Swap "Pennsylvania" for "Ohio" in the data, from the line containing "Task: Click the" through the end, and give those lines again with nothing else changed. Leave the pictures out of your answer.

## begin Exercise material

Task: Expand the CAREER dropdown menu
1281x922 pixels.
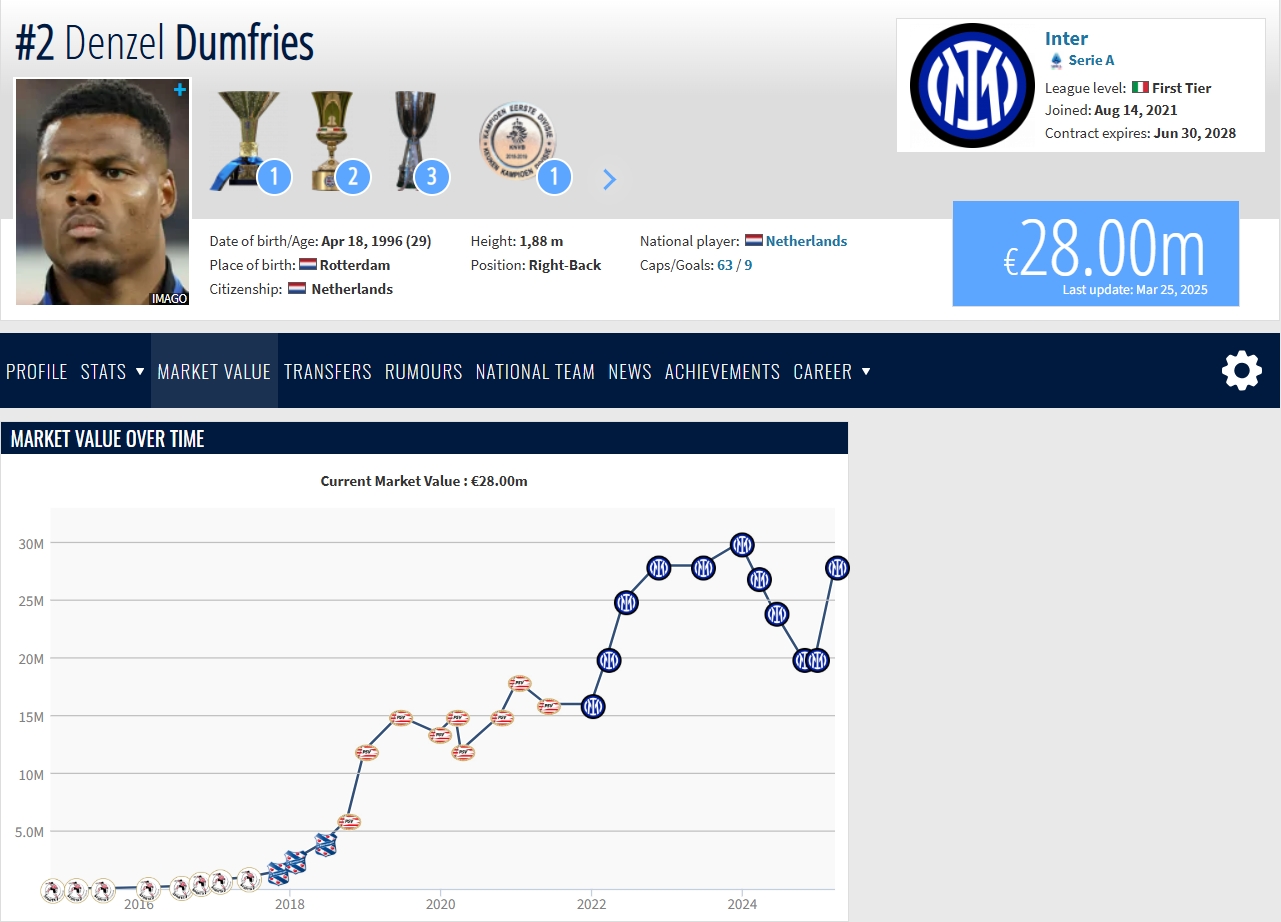Action: point(832,371)
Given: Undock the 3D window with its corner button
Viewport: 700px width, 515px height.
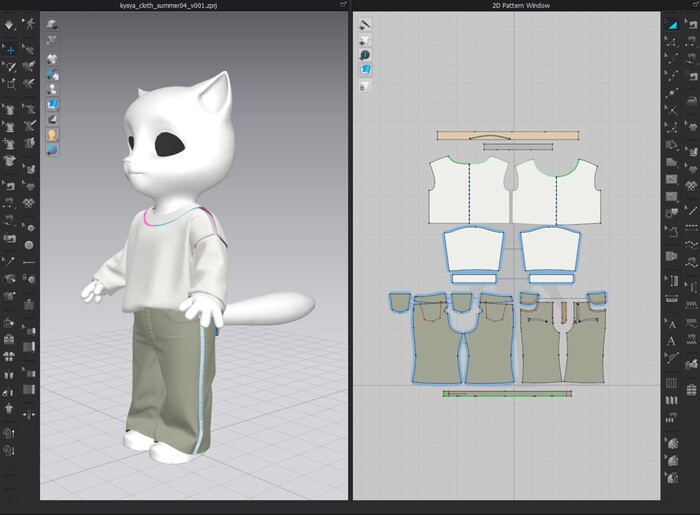Looking at the screenshot, I should coord(343,6).
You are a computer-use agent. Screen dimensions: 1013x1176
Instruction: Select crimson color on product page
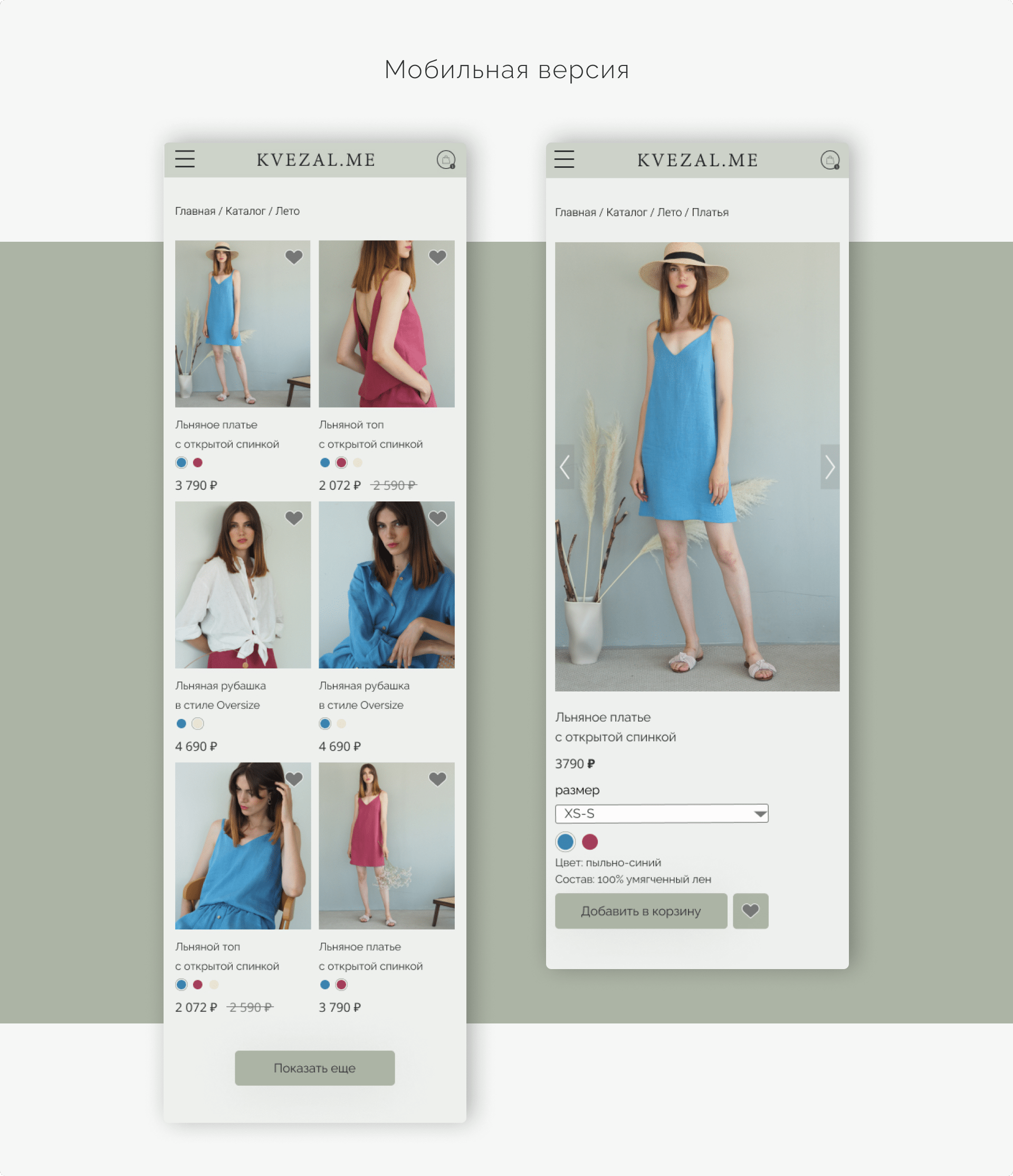click(590, 842)
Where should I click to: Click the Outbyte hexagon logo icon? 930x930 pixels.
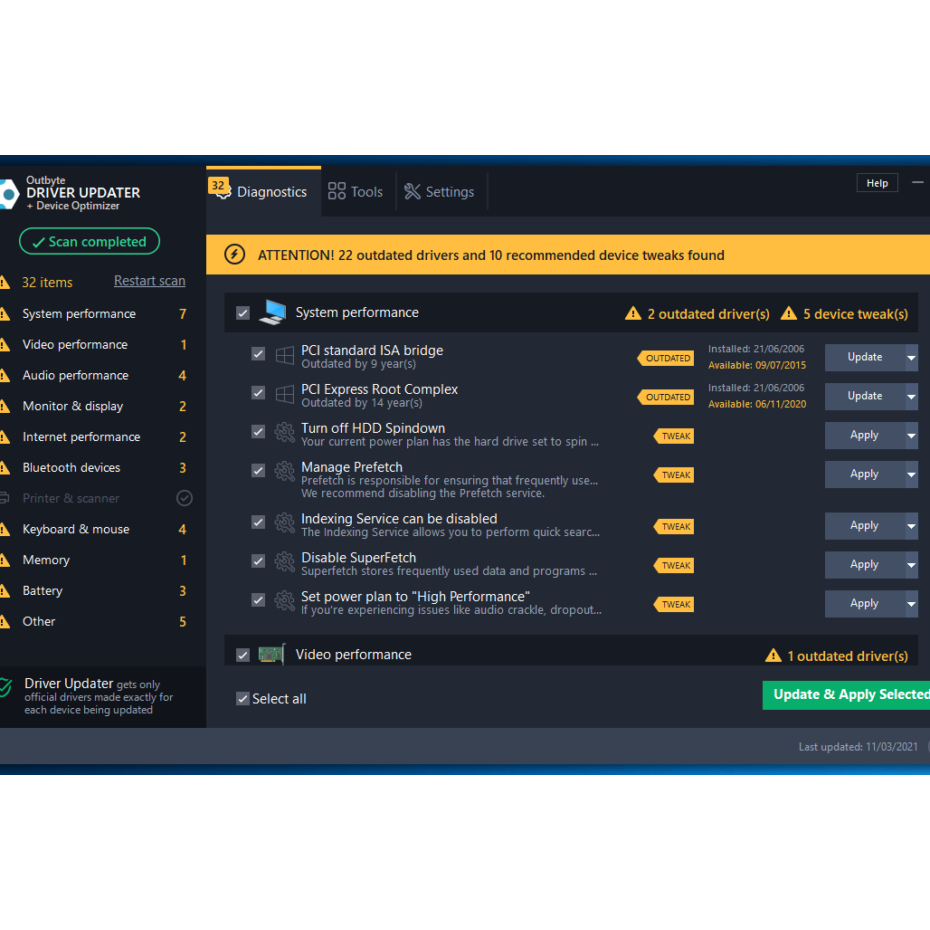(8, 193)
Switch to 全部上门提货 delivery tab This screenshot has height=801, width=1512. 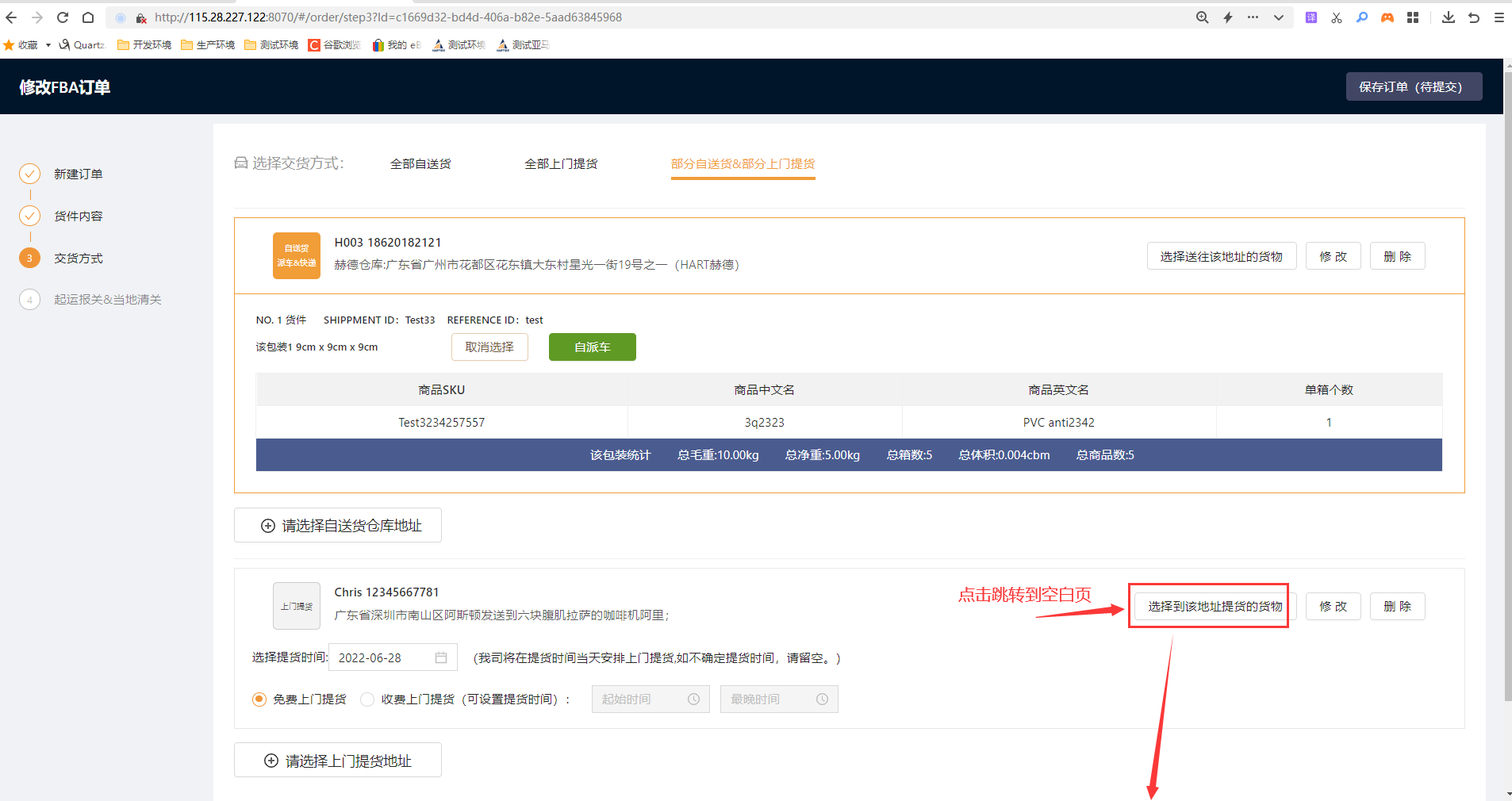[x=561, y=164]
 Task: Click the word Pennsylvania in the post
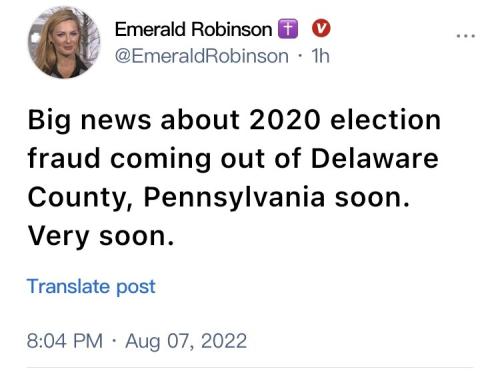click(234, 198)
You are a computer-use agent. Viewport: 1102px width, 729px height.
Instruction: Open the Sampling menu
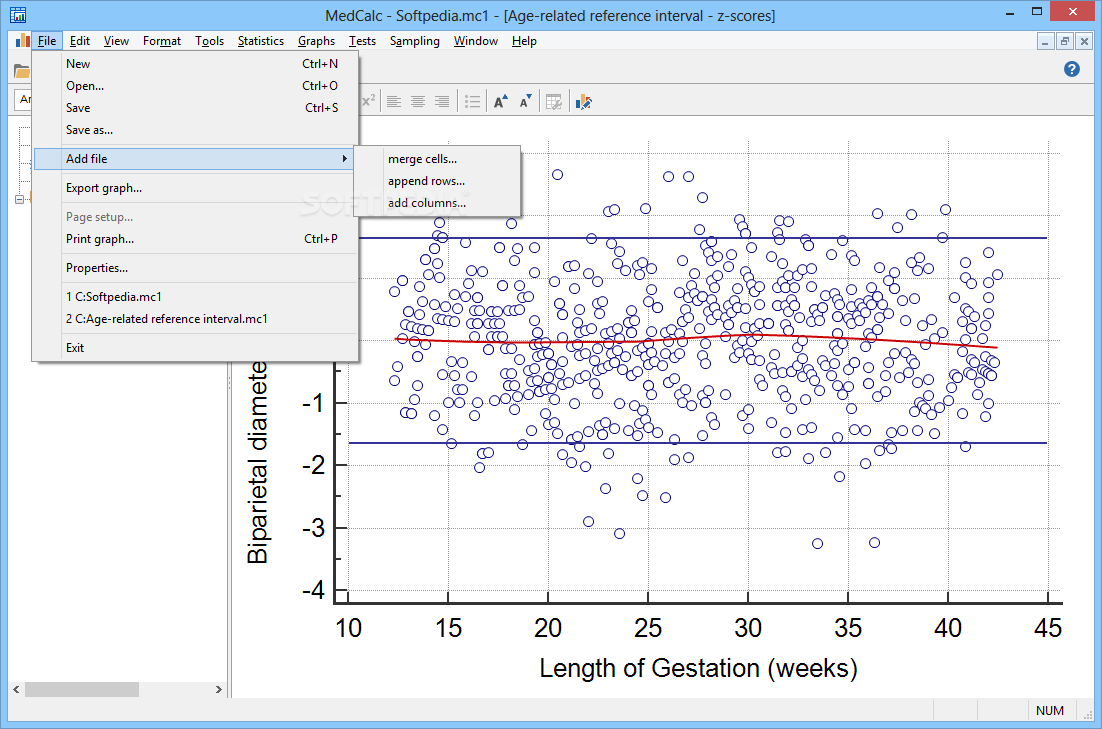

## end Exercise material

Full answer:
 Task: Click the word Ohio in the post
click(234, 198)
You are a computer-use agent. Viewport: 1102px width, 729px height.
Instruction: Open the Sampling menu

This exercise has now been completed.